Текст страницы >>
——

И вот почему они тянут эту бойню автоматически, без смысла, без цели, дальше и дальше, вот, как лавина падает с горы, так они скатываются под тяжестью своих собственных преступлений.
Это мы наблюдаем теперь снова на почве несчастной обескровленной Франции. Там, товарищи, фронт на французской земле имеет другой характер, чем он имел у нас. Там каждый аршин заранее изучен, записан, занесен на карту, там каждый квадрат взят на определенный прицел. Там колоссальные средства истребления, колоссальные чудовищные машины массового убийства собраны с обеих сторон в таких размерах, каких не могло представить себе самое чудовищное воображение.
Я сам, товарищи, жил во Франции два года во время войны, и я помню эти приливы и отливы наступлений и потом медленные эпохи выжидания. Стоит армия против армии. Зацепились так туго одна за другую, окоп против окопа, все расчислено, все подготовлено… И начинается нетерпение во французском общественном мнении. И в буржуазии и в народе говорят: «До которых же пор этот страшный удав – фронт будет поглощать все соки народа? Где же выход? Чего ждать? Нужно либо прекратить войну, либо путем наступления одолеть врага и добиться мира. Одно из двух». И тогда буржуазная пресса начинает подбадривать: «Ближайшее наступление – завтра, послезавтра, ближайшей весной – нанесет немцам смертельный удар».
А в немецких газетах, в те же самые дни, другие, такие же растленные, продажные перья писали для немецких рабочих и крестьян и для немецких матерей, работниц, сестер, жен: не отчаивайтесь, вот еще одно наступление на французском фронте с нашей стороны – и мы сокрушим Францию и дадим вам мир. И потом, действительно, начиналось наступление.
Неисчислимые жертвы, сотни, тысячи и миллионы в течение нескольких дней или недель погибали, а в результате? В результате – фронт передвигается в ту или другую сторону на две-три версты, на десять верст или на двадцать верст, но обе армии продолжают по-прежнему давить одна другую в мертвой хватке. И так было раз пять или шесть. Так было раньше на Марне, при первом натиске на Париж, так было потом на Изере, так было потом на Сомме, при Камбрэ[177]… То же самое происходит сейчас в колоссальных боях, каких еще не видала история. Там сейчас гибнут сотни тысяч и миллионы, без смысла и без цели сжигается лучший цвет европейского человечества. Это показывает, что на том пути, на каком стоят правящие классы и их лакеи, лже-социалисты, спасения нет.
Америка присоединилась к войне свыше года назад[178] и обещала ее закончить в течение ближайших месяцев. Чего хотела своим вмешательством Америка? Она сперва терпеливо наблюдала, как там, за океаном, Германия боролась против Англии. А потом вмешалась. Почему?

——

Предоставленные данные >>

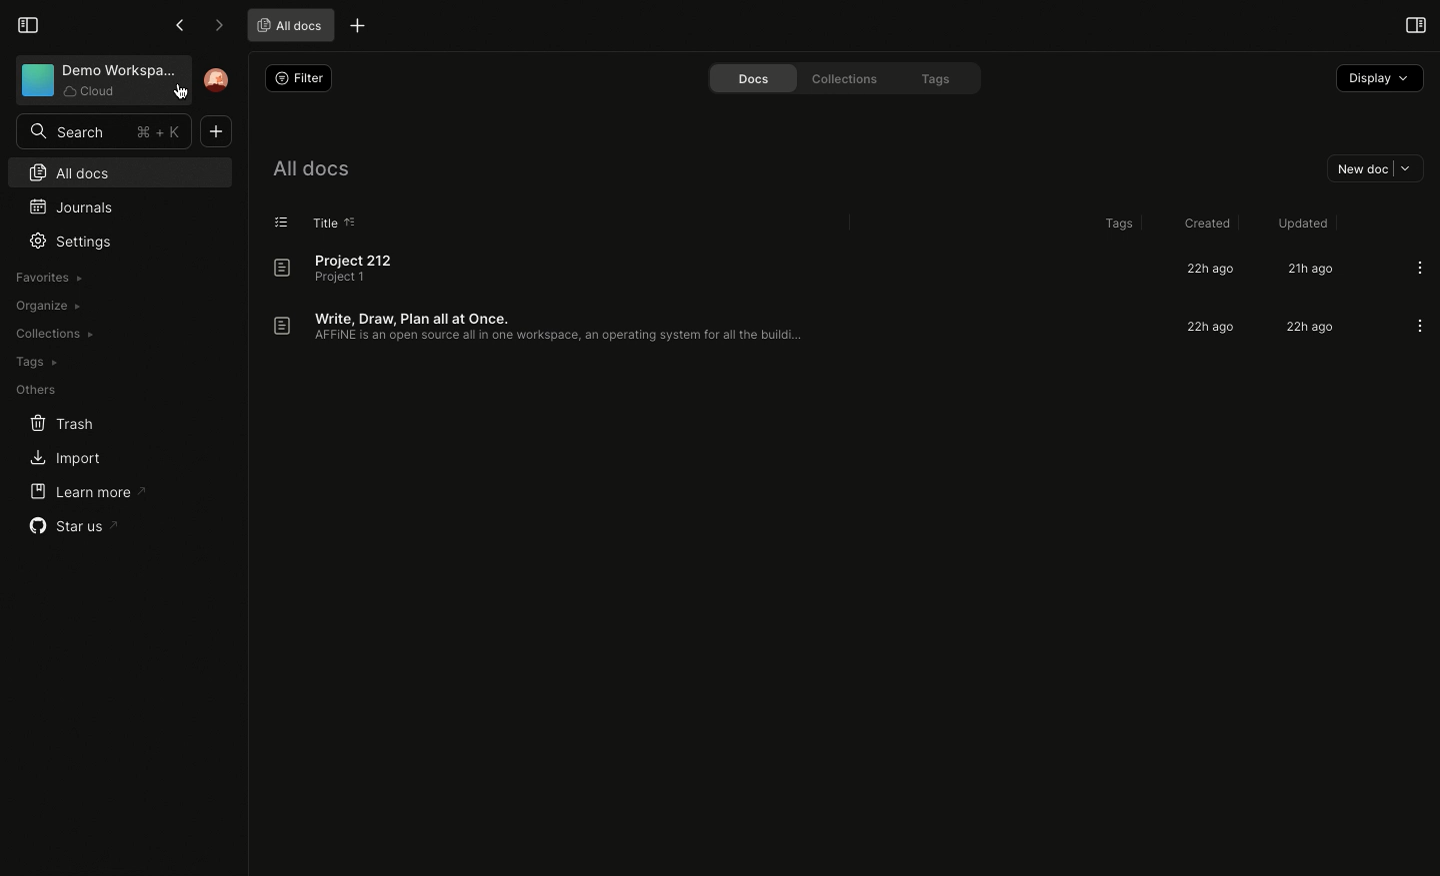 This screenshot has width=1440, height=876. I want to click on All docs, so click(117, 171).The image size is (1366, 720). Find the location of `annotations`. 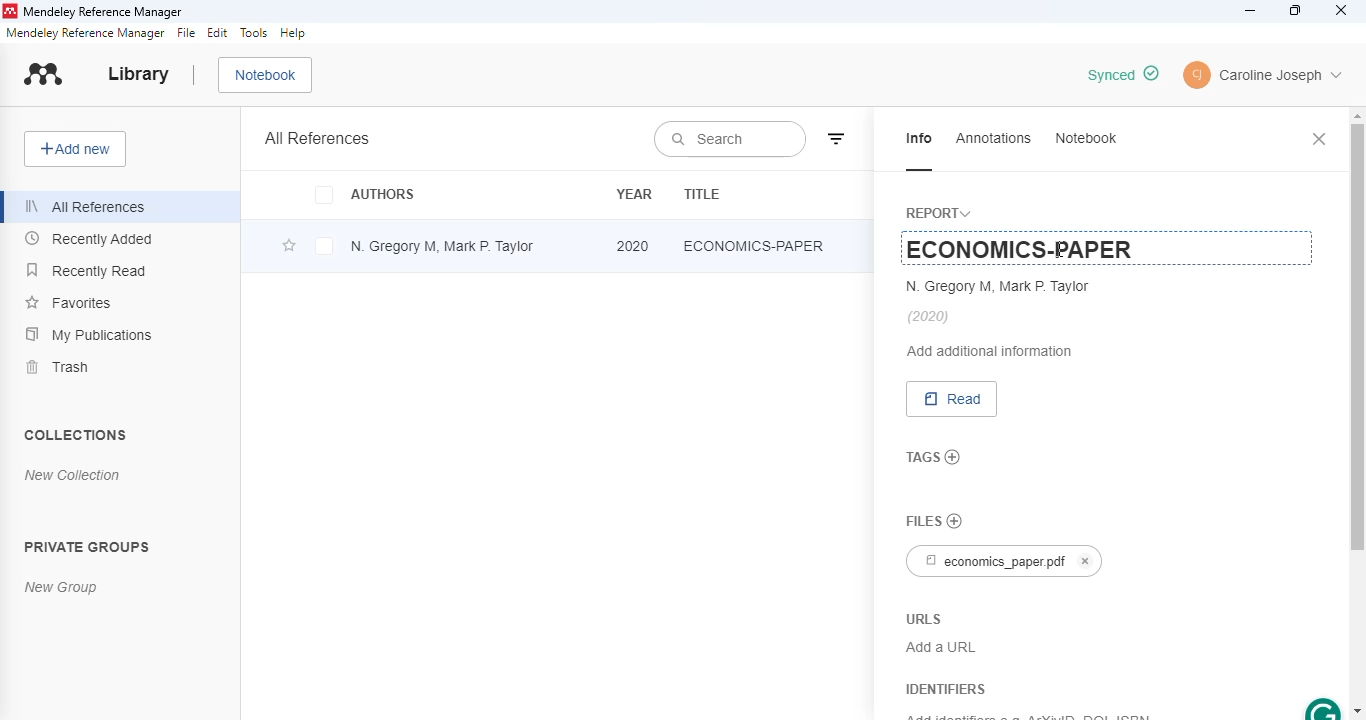

annotations is located at coordinates (995, 138). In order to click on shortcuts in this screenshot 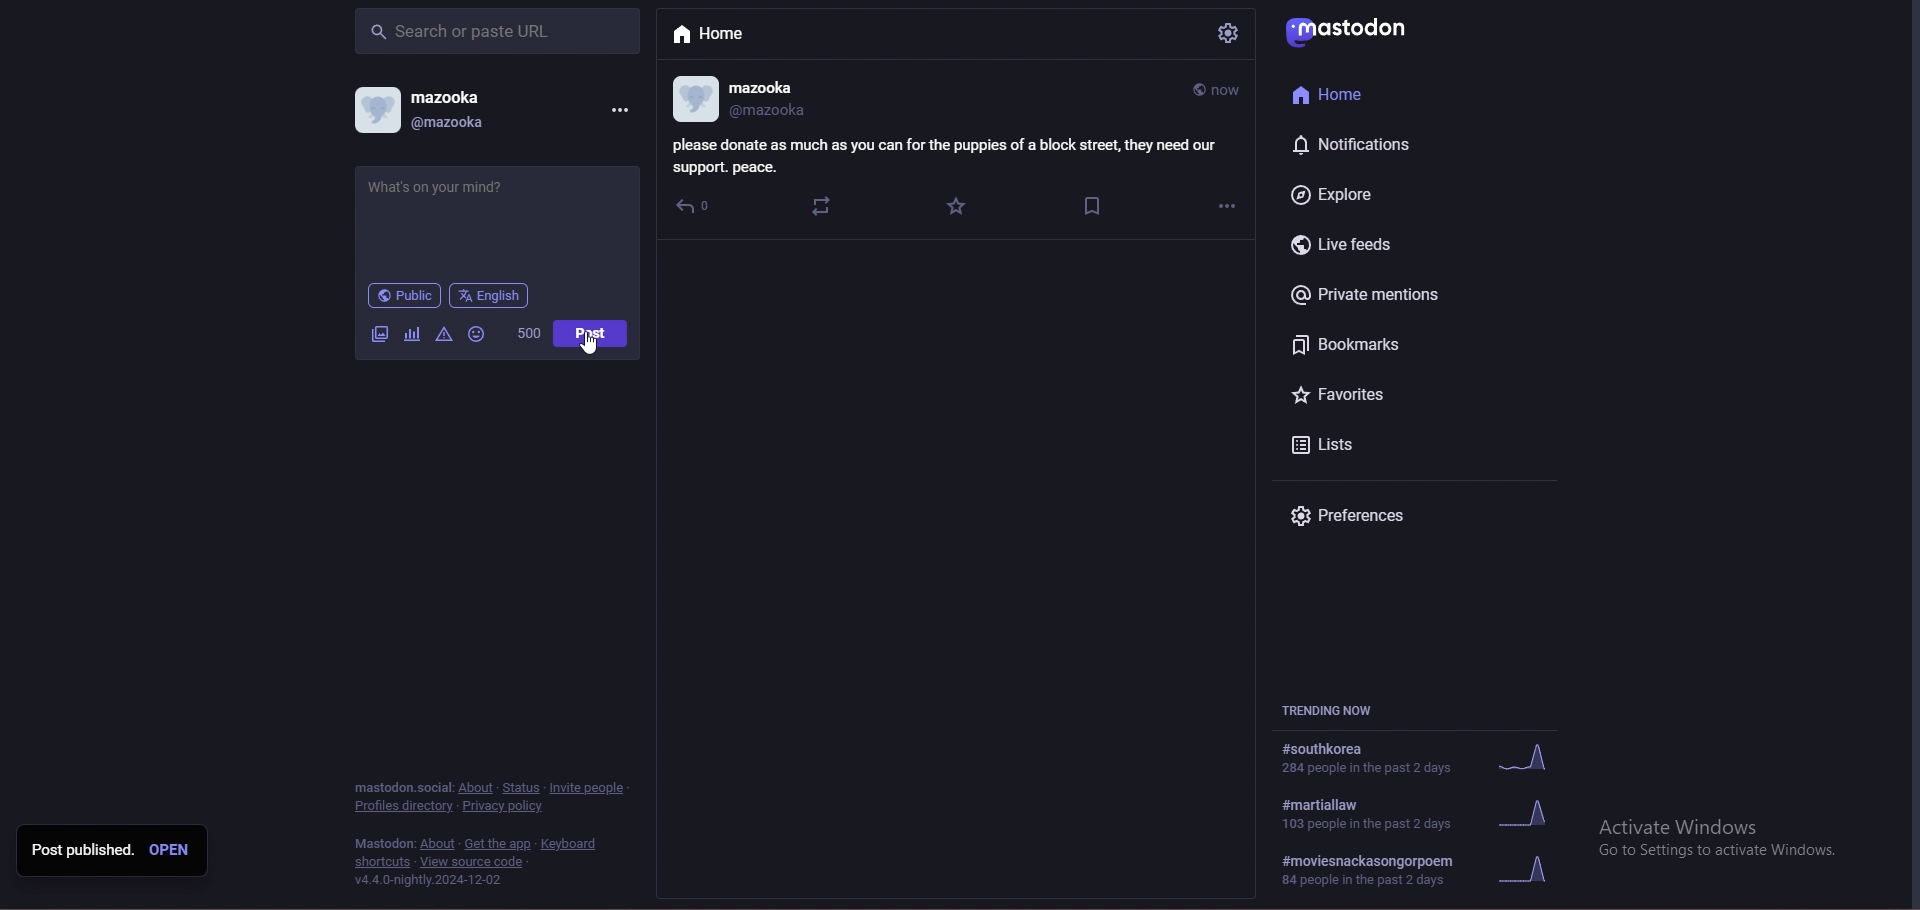, I will do `click(382, 862)`.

——

Задания >>
a) Сколько времени автор речи в тексте о войне прожил во Франции во время войны?
b) Перепишите отрывок из текста о войне, начиная со слов «Америка присоединилась к» и продолжая до слов «потом вмешалась. Почему?», заменив «Америка» на «Япония».
Приведенный список представляет собой отдельный материал и с текстом о войне не связан.

Ответы к заданиям >>
a) Два года.

b)
Япония присоединилась к войне свыше года назад[178] и обещала ее закончить в течение ближайших месяцев. Чего хотела своим вмешательством Япония? Она сперва терпеливо наблюдала, как там, за океаном, Германия боролась против Англии. А потом вмешалась. Почему?